The deal will see Ajaz’s UK-based consultancy, LEx360, use Lawcadia’s software to ‘reduce waste, risk, complexity, and uncertainty for corporate counsel’.

But first, what does Lawcadia do? It can be used by inhouse legal teams for ‘intake and triage, matter management and legal spend management….using no-code automation and logic-based workflows with built-in document automation, collaboration tools, and BI reporting’.

All well and good. But how does this work in terms of the partnership? Artificial Lawyer asked Ajaz, who was also Global Head of Legal Operations at National Grid until January this year, to share the plan.

‘The plan is that my process driven law projects will be powered by the technology from Lawcadia. The goal is to tackle the key challenges of the GC and use lean and other quality methods to deliver policy, process and procedure blueprints, which are powered by Lawcadia.

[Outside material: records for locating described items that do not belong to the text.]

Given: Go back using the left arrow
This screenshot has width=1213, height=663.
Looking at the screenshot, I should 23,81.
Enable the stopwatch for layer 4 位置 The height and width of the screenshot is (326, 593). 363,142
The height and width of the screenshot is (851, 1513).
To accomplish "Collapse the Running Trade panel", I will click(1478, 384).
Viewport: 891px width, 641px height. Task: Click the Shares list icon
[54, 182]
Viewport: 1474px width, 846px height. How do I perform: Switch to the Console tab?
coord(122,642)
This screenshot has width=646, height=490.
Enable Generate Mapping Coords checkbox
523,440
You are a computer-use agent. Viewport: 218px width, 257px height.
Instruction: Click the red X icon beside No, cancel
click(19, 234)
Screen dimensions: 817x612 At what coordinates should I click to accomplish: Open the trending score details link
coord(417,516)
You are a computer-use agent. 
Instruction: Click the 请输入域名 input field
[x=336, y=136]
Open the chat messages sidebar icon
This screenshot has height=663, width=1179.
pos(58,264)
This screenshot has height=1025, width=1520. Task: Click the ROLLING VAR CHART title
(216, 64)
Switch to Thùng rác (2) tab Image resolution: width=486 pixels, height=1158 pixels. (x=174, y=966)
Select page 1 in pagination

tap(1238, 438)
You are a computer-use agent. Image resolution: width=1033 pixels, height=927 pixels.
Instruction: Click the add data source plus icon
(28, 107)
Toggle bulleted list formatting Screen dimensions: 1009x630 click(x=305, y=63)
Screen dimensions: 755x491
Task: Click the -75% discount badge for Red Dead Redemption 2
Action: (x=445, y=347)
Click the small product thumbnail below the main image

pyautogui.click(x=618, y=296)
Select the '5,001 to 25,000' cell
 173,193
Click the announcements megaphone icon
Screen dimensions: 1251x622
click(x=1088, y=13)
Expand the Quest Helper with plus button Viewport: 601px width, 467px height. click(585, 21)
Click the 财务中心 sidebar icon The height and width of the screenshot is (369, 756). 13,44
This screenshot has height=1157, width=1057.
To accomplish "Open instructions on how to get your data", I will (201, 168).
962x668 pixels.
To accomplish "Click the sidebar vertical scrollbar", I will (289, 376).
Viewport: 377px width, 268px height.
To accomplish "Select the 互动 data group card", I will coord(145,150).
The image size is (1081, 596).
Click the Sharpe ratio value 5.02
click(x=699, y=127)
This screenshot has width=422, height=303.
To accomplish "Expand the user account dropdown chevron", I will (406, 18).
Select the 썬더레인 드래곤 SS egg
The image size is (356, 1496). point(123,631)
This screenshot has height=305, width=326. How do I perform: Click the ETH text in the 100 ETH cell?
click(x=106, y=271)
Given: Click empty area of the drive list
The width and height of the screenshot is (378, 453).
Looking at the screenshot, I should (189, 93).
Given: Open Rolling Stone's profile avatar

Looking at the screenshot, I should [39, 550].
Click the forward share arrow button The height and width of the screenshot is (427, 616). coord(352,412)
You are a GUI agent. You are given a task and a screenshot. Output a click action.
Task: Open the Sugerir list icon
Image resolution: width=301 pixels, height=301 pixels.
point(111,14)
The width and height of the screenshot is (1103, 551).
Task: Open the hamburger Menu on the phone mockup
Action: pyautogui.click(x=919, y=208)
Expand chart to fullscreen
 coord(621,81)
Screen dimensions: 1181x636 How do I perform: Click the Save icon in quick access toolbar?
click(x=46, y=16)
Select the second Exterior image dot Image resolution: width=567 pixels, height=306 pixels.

‘I intend to tackle all the processes in an in-house context, covering intake and delivery, which will include spend management and specialist legal workflows like DSARs, Board Reporting, and Company Secretarial work.

Lawcadia will help translate these workflows onto their system so it will be easier for the GC to see improvements, trends, and ensure compliance,’ explained Ajaz.

More broadly, the two businesses stated that ‘the modern legal department remains plagued by inefficient, manual and complex processes, further compounded by relentless demands, heightened regulatory compliance requirements and the pressure to do more with less’.

Yep, that sounds familiar!

Last word goes to Lawcadia’s CEO, Warwick Walsh, who added: ‘Lawcadia and LEx360 are aligned in our vision for improving legal service delivery. This partnership will bring that depth and breadth of expertise and technology capability required to digitally transform the in-house legal function.’